Quick Links

AW: A fine point about OUTER JOIN semantics

Lists:	pgsql-hackers

From:	Zeugswetter Andreas SB <ZeugswetterA(at)wien(dot)spardat(dot)at>
To:	"'Tom Lane'" <tgl(at)sss(dot)pgh(dot)pa(dot)us>, pgsql-hackers(at)postgreSQL(dot)org
Subject:	AW: A fine point about OUTER JOIN semantics
Date:	2000-09-05 14:56:59
Message-ID:	11C1E6749A55D411A9670001FA687963368065@sdexcsrv1.f000.d0188.sd.spardat.at
Views:	Raw Message \| Whole Thread \| Download mbox \| Resend email
Lists:	pgsql-hackers

I can tell you the results Informix produces:

> Am I right in thinking that the WHERE clause of a query must logically
> be applied *after* any joins specified in the FROM clause?
>
> For example, suppose that we have table t1 (x int) containing the
> values 1, 2, 3, 4, and table t2 (y int) containing the values 1, 2, 4.
> It's clear that the result of
> SELECT * FROM t1 LEFT JOIN t2 ON (x = y);
> should be
> x y
>
> 1 1
> 2 2
> 3 NULL
> 4 4

same

>
> But suppose we make the query
> SELECT * FROM t1 LEFT JOIN t2 ON (x = y) WHERE y <> 2;
> It seems to me this should yield
> x y
>
> 1 1
> 3 NULL
> 4 4
>
> and not
> x y
>
> 1 1
> 2 NULL
> 3 NULL
> 4 4

x y

1 1
4 4

>
> which is what you'd get if the y=2 tuple were filtered out before
> reaching the left-join stage. Does anyone read the spec differently,
> or get the latter result from another implementation?
>
> The reason this is interesting is that this example breaks a rather
> fundamental assumption in our planner/optimizer, namely that WHERE
> conditions can be pushed down to the lowest level at which all the
> variables they mention are available. Thus the planner would normally
> apply "y <> 2" during its bottom-level scan of t2, which
> would cause the
> LEFT JOIN to decide that x = 2 is an unmatched value, and thus produce
> a "2 NULL" output row.
>
> An even more interesting example is
> SELECT * FROM t1 FULL JOIN t2 ON (x = y AND y <> 2);
> My interpretation is that this should produce
> x y
>
> 1 1
> 2 NULL
> NULL 2
> 3 NULL
> 4 4

x y

1 1
4 4

> since both t1's x=2 and t2's y=2 tuple will appear "unmatched".
> This is *not* the same output you'd get from
> SELECT * FROM t1 FULL JOIN t2 ON (x = y) WHERE y <> 2;
> which I think should yield
> x y
>
> 1 1
> 3 NULL
> 4 4
> This shows that JOIN/ON conditions for outer joins are not
> semantically
> interchangeable with WHERE conditions.

x y

1 1
4 4

>
> This is going to be a bit of work to fix, so I thought I'd better
> confirm that I'm reading the spec correctly before I dive into it.
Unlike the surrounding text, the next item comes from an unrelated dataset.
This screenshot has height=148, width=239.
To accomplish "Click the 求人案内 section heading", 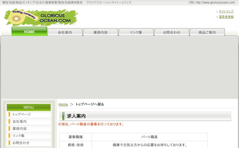I will coord(76,116).
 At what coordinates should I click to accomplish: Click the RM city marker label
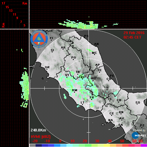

No idea if they interpret correctly, but seems they hand it interchangeably.
Someone want to check Oracle and MS Sql ?

Andreas

From:	Tom Lane <tgl(at)sss(dot)pgh(dot)pa(dot)us>
To:	Zeugswetter Andreas SB <ZeugswetterA(at)wien(dot)spardat(dot)at>
Cc:	pgsql-hackers(at)postgreSQL(dot)org
Subject:	Re: AW: A fine point about OUTER JOIN semantics
Date:	2000-09-05 15:30:15
Message-ID:	1251.968167815@sss.pgh.pa.us
Views:	Raw Message \| Whole Thread \| Download mbox \| Resend email
Lists:	pgsql-hackers

Zeugswetter Andreas SB <ZeugswetterA(at)wien(dot)spardat(dot)at> writes:
>> But suppose we make the query
>> SELECT * FROM t1 LEFT JOIN t2 ON (x = y) WHERE y <> 2;
>> It seems to me this should yield
>> x y
>>
>> 1 1
>> 3 NULL
>> 4 4

> x y

> 1 1
> 4 4

Oh, my mistake, I forgot that the WHERE clause would filter out NULLs.
Try
SELECT * FROM t1 LEFT JOIN t2 ON (x = y) WHERE y <> 2 OR y IS NULL;

>> An even more interesting example is
>> SELECT * FROM t1 FULL JOIN t2 ON (x = y AND y <> 2);
>> My interpretation is that this should produce
>> x y
>>
>> 1 1
>> 2 NULL
>> NULL 2
>> 3 NULL
>> 4 4

> x y

> 1 1
> 4 4

Here I believe Informix is broken. Their result clearly does not
agree with the spec's definition of a FULL JOIN ... indeed it looks
exactly like an inner join.

regards, tom lane